Section 117B requires the courts, in considering whether the public interest in allowing removal outweighs the claimant’s article 8 rights, to consider whether ‘it is in the public interest, and in particular in the interests of the economic well-being of the United Kingdom’, that persons seeking to remain in the UK are able to speak English and are financially independent. It adds that ‘little weight’ should be given to ‘private life’ or a relationship formed whilst their immigration status was unlawful or precarious. Under section 117C, the public interest is stated to require the deportation of a ‘foreign criminal’ sentenced to imprisonment for less than four years unless there are significant obstacles to integration in the country to which they would be deported, or its effect on their UK partner or child would be ‘unduly harsh’.

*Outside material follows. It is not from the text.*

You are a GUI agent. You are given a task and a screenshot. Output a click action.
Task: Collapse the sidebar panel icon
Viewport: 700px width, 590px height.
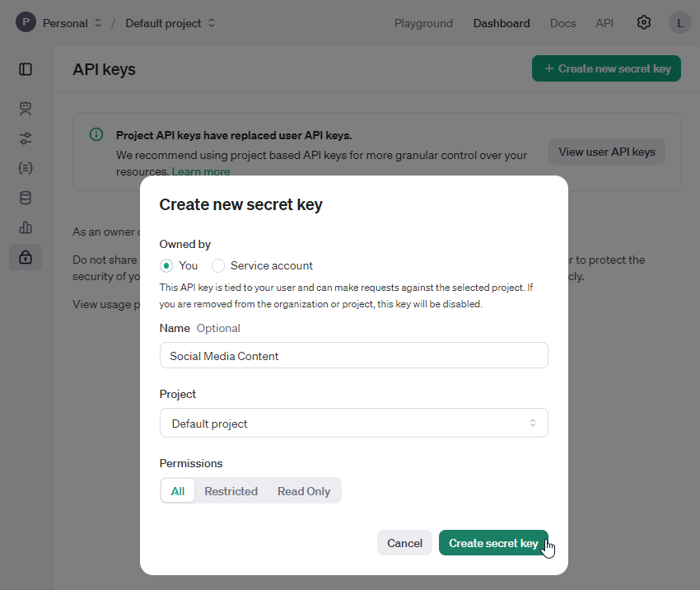(x=26, y=69)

These provisions were intended to make an individual’s choice to create and continue relationships subservient to public interest considerations grounded in the view of the value of the individual defined as obedient—in that they are capable of understanding and obey the laws—and economically productive.182 However, the courts have held that whilst sections 117B and 117C require that they must consider the specified public interests, it is the role of the tribunals and courts to determine for themselves on the facts of each case the weight of the claimant’s article 8 interests and whether these are outweighed by those public interests.183

The court’s protection of ‘perfectly ordinary family life’ in individual immigration decisions under article 8 has been criticised as ‘trespass[ing] on the executive and legislative functions because they take proportionality so far as to fail to respect sovereignty of Parliament’ by ignoring the intention behind the provisions.184 The courts’ restrictive interpretation of section 117B and C is a strong statement that matters of proportionality balancing in individual immigration cases are the courts’ constitutional role, and showed a willingness of the courts to protect the modern choice based conception of love against the values of obedience and property. Government proposals to limit the use of article 8 to prevent deportation show its continued dissatisfaction with this.185

The courts’ protection in the immigration context reached its limit in MM. Here, the courts were asked to review the compatibility of the minimum income requirement (MIR), which applies to UK citizens seeking to bring their non-UK/EU partners to the UK, with the Convention rights. In contrast to their past recognition and protection of the modern conception of love, perhaps influenced by the wider criticism of the courts’ previous protection of relationships in immigration decisions,186 the Supreme Court showed considerable deference. This is inconsistent with the importance of love to human beings and shows the continuing influence of an atavistic duty- and property-based view of relationships within our society.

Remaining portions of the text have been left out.